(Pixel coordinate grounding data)
*** Block opens ***

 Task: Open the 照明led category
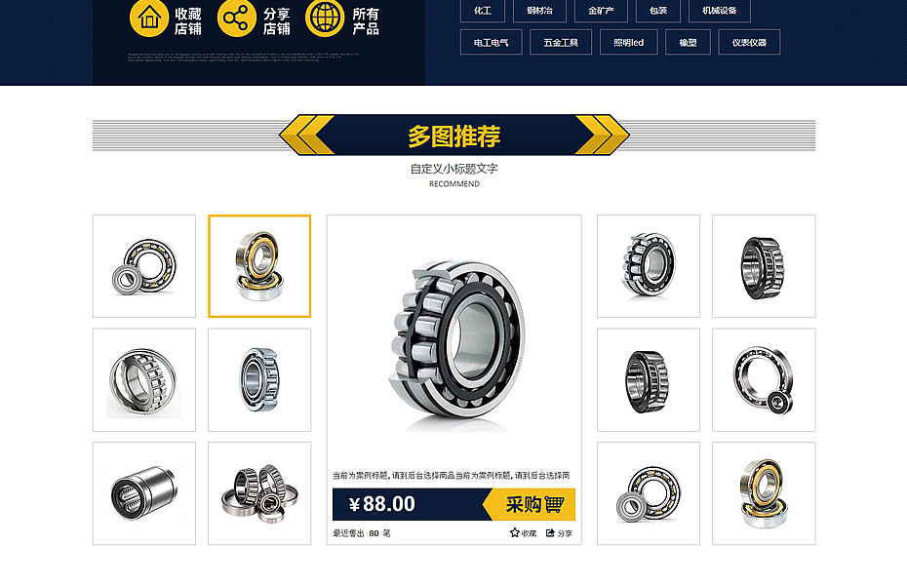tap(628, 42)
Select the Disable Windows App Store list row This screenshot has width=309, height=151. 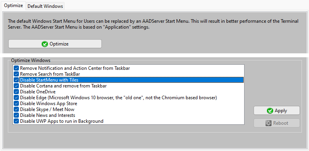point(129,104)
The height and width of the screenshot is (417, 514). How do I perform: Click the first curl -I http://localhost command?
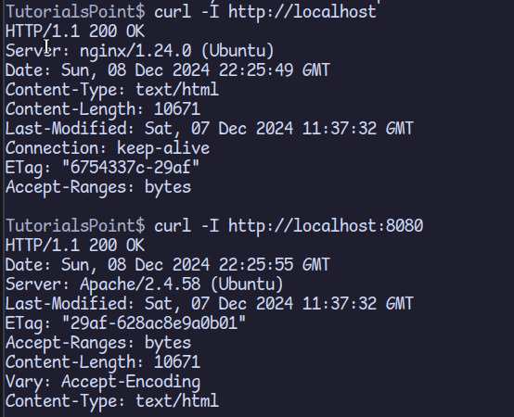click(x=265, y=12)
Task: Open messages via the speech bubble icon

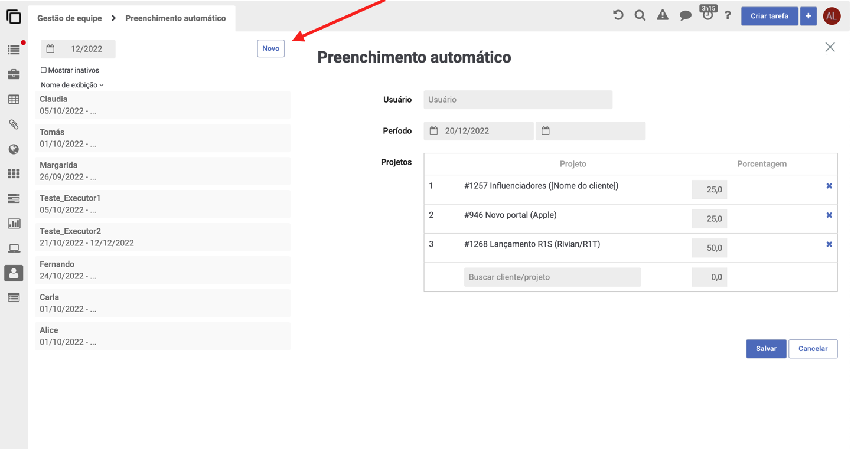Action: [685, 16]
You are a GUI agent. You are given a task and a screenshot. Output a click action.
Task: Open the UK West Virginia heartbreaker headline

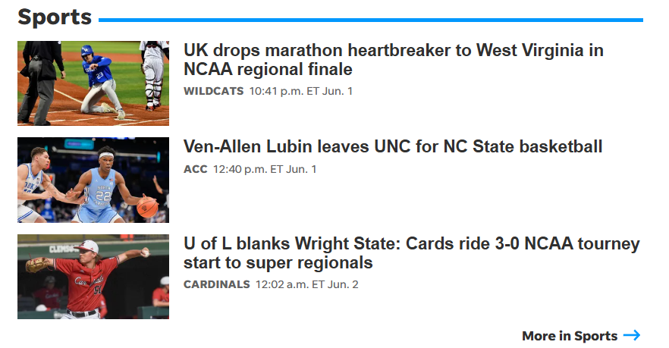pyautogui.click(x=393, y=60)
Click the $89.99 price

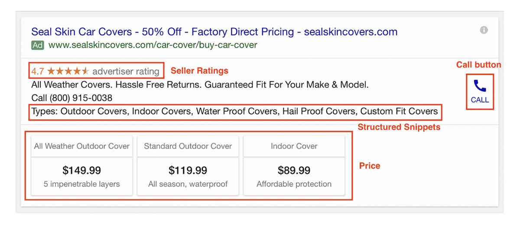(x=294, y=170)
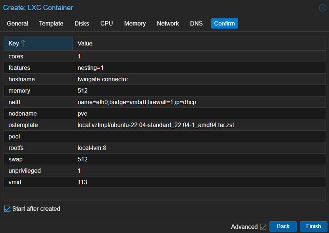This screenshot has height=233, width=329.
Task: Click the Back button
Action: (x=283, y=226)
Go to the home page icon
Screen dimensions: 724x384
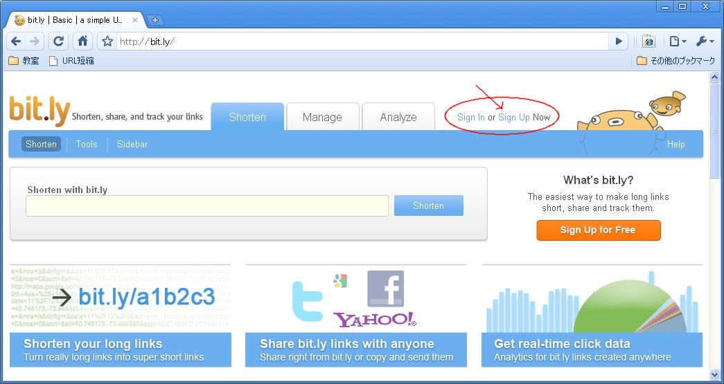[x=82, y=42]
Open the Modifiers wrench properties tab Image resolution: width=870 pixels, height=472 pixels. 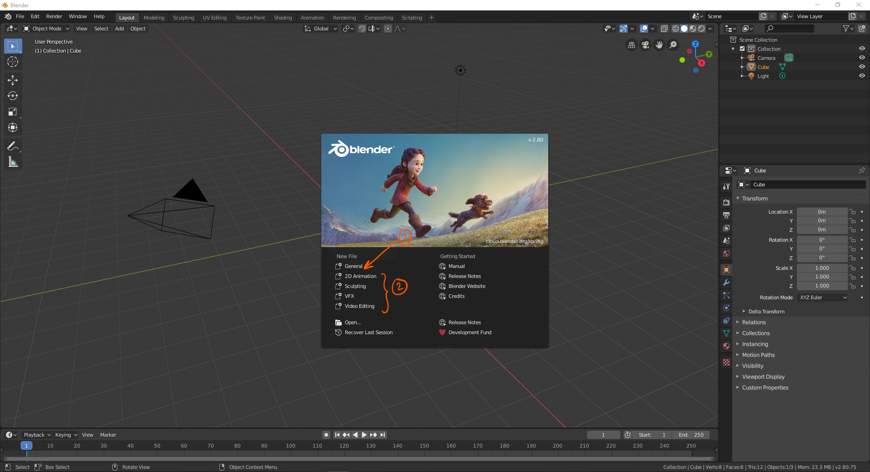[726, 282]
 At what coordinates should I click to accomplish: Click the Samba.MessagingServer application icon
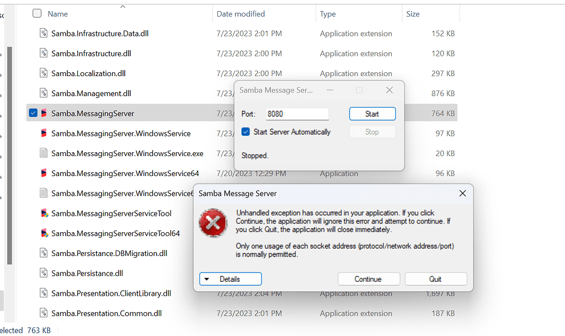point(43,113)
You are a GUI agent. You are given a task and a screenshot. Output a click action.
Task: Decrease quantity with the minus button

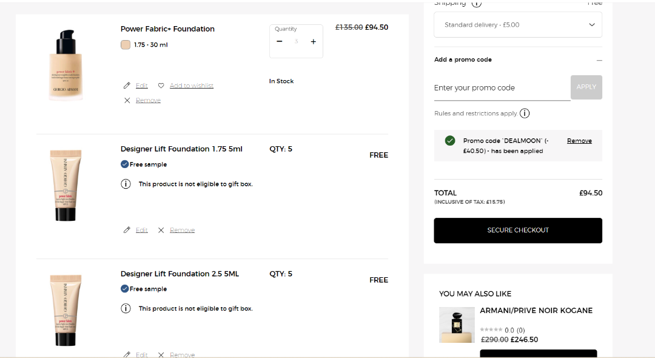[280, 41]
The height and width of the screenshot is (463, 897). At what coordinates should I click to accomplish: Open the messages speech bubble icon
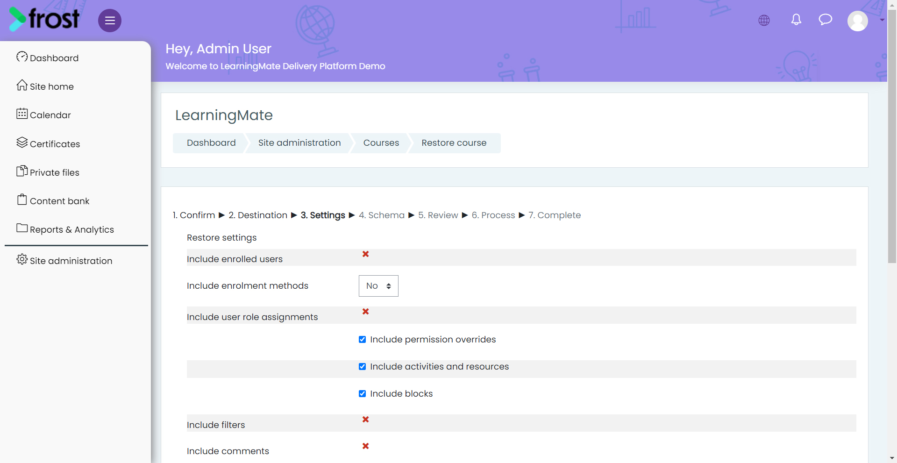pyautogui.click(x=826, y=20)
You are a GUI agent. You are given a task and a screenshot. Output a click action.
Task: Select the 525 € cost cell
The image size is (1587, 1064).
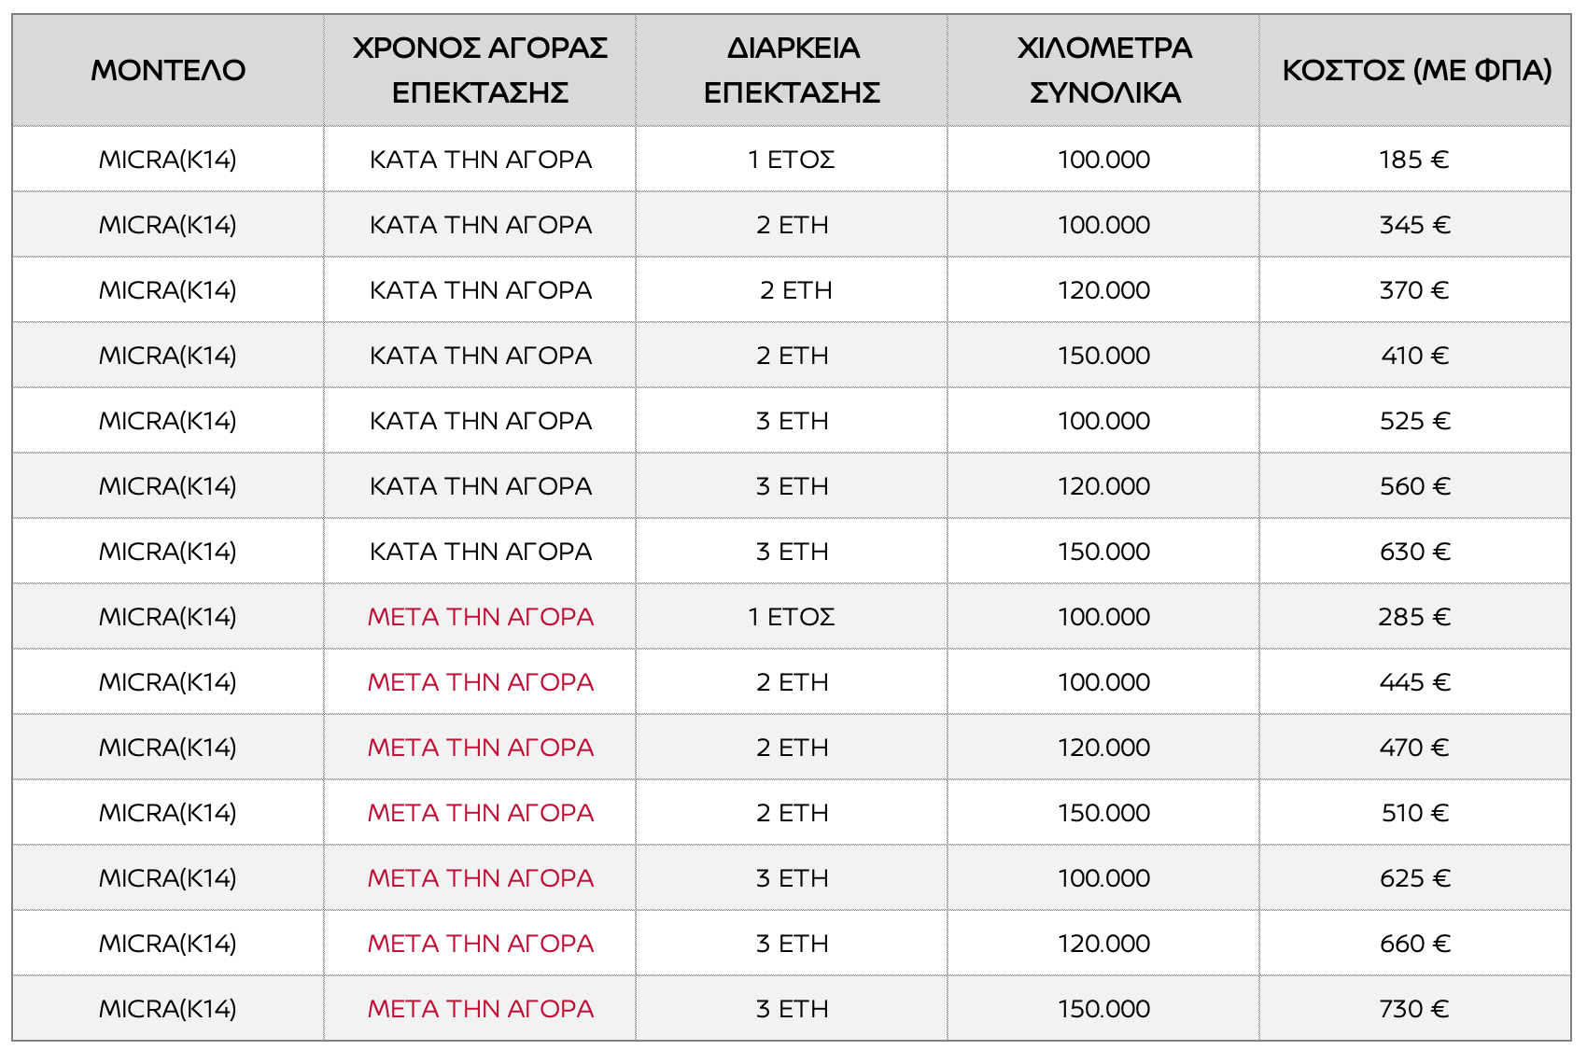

*** Block closes ***

Reproduce only the lines between the line with "Task: Select the 525 € cost cell" and the final line of the records, both included, so that the copy matches them exactly and contains no pictures.

The answer ▸
Task: Select the 525 € cost cell
The image size is (1587, 1064).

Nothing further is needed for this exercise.